Friday, August 22, 2008

Catching Up Part 2

I wish I could find more time to update here and to write in general, but I just haven't made the time I should. It's not all bad though because one of the "Distractions" that keeps me away from writing is the fact that the kids are growing up so fast and are demanding more of my time and attention. I spend much of my time as an incredible multi-faceted entertainment tool of fatherhood, serving as (and in no particular order) chef, climbing mountain, movie operator, letter and number instructor, finder of lost shoes, food dispenser, hairdresser, scape goat, toy repair mechanic, identifier of the obvious (yes, that's black or yes, that's a "Q"), tent master, toddler tosser (babies getting thrown into the sofa), and lastly my favorite; Urinary Instruction Demonstrator!!! You'd think that since they're triplets they would be able to entertain themselves, but apparently they need to bring me in. I don't know if that means that they love me THAT much or if they think I'm just like one of them with better posture and a mutant pituitary gland? But I digress.
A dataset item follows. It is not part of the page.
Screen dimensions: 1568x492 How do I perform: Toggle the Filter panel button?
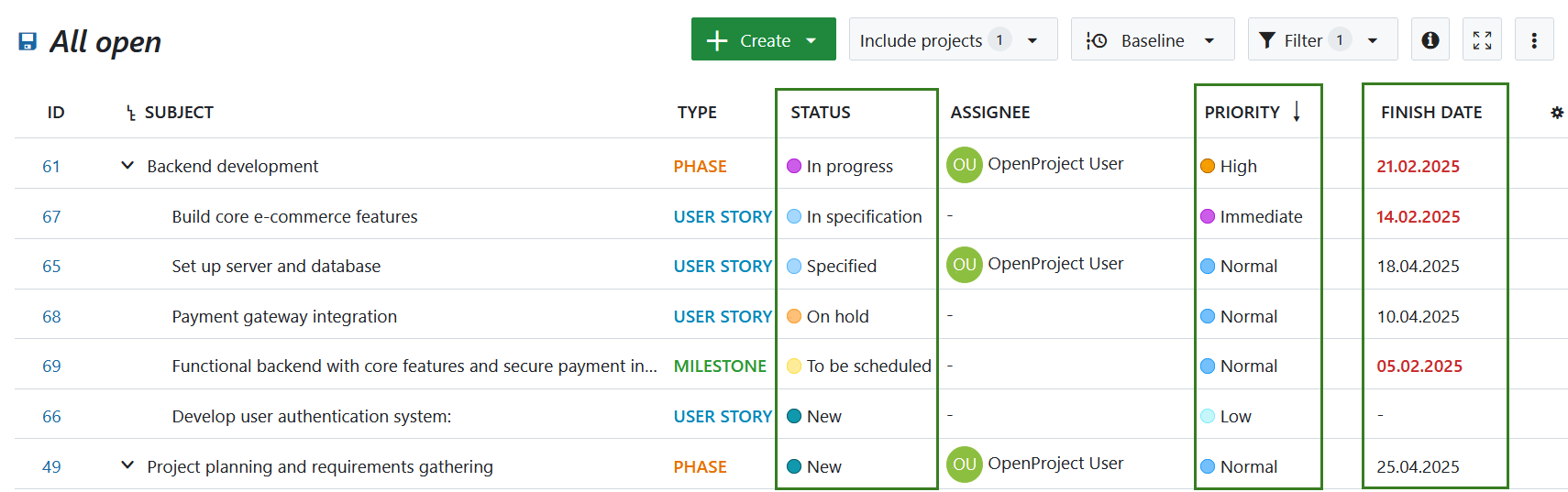point(1321,40)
Meva and I talked quite a bit this week and we decided that I will be able to attend the Mid-Ohio Comic Convention in October! I've never been to this one, but everyone tells me it is a great little event that's a lot of fun and much more focused on comic books; as opposed to the other cons I've been to which are really just comic book saturated pop culture merchandise marts. I'll get to hook up with my friends Brant and Scott, who are both guests and have their own booth, so that's going to be a good time for sure.

We also talked about camping. Sometime in September we will be taking the triplets out for their first camping experience. None of this crappy easy overnight stuff in a lodge either. We're going to get the tent out and the sleeping bags, roast some marshmallows, build a fire, and get a bunch of mosquito bites!! Yes sir, it should definitely be a blast and I'm hoping to get a bunch of great pictures out of this.

In addition to the family outing, I will also be taking some time alone to go camping by myself. I won't be going all Survivorman or anything because, well quite frankly I would probably die, but I won't be leaving the state, so there won't be any inherent danger for me to "overcome." That being said I have a few ideas for where I'd like to go for some hiking and time alone with the new laptop (which I will get by then) and get some writing done. I don't think I'll touch on Thoreau, but it will be close enough. I'm looking more forward to this than I am the comic convention the week before.

Thanks to the uninspiring spectacle that is the Olympics, Meva and I haven't been able to watch Conan O'Brien. All is not bad though because it's given us a chance to check out Craig Ferguson over on CBS. Honestly, if you haven't had the chance to watch him, take the time and tune into him. He is damn funny!! All I've seen so far are mostly reruns due to it being summer, but it hasn't mattered one bit. It's some good stuff.

Speaking of good stuff, I said I mentioned two separate things last time that caught my attention. The first one was an interview on the lovely conservative mouthpiece for retarded fundamentalist thinking, otherwise known as Fox News (specifically Fox and Friends) with the "Still Not Dead" Ernest Borgnine who, unaware that his microphone was still one, told the American public that the secret to looking as young as he does at the age of 91 is that he "masturbates a lot!!" I can't wait until I get to be the age where I can say any damn thing without repercussion or offense because I'll be a crazy old guy!!

And a couple of idiots from Georgia got national news coverage for taking pictures of a gorilla suit with pig intestines on it, throwing it in an old refrigerator, and then saying that they have the body of a Bigfoot. Never mind the fact that their story changed three different times, or that they refuse to actually show anyone the body, or that they have a deal with a guy who runs a Bigfoot site and sells ad space and merchandise to promote this farce. Pay no attention to that or their lack of any credibility, just realize three things:
  1. It must have been a slow news day
  2. They were from the South
  3. NASCAR wasn't in Georgia that weekend!
Really, what more do you need to know than that??? Hunters stumbling across a Bigfoot corpse my ass!

That's all for now. We're heading out to Indianapolis for the weekend to attend a wedding renewal ceremony and a mini-vacation with for the kids to see their grandparents.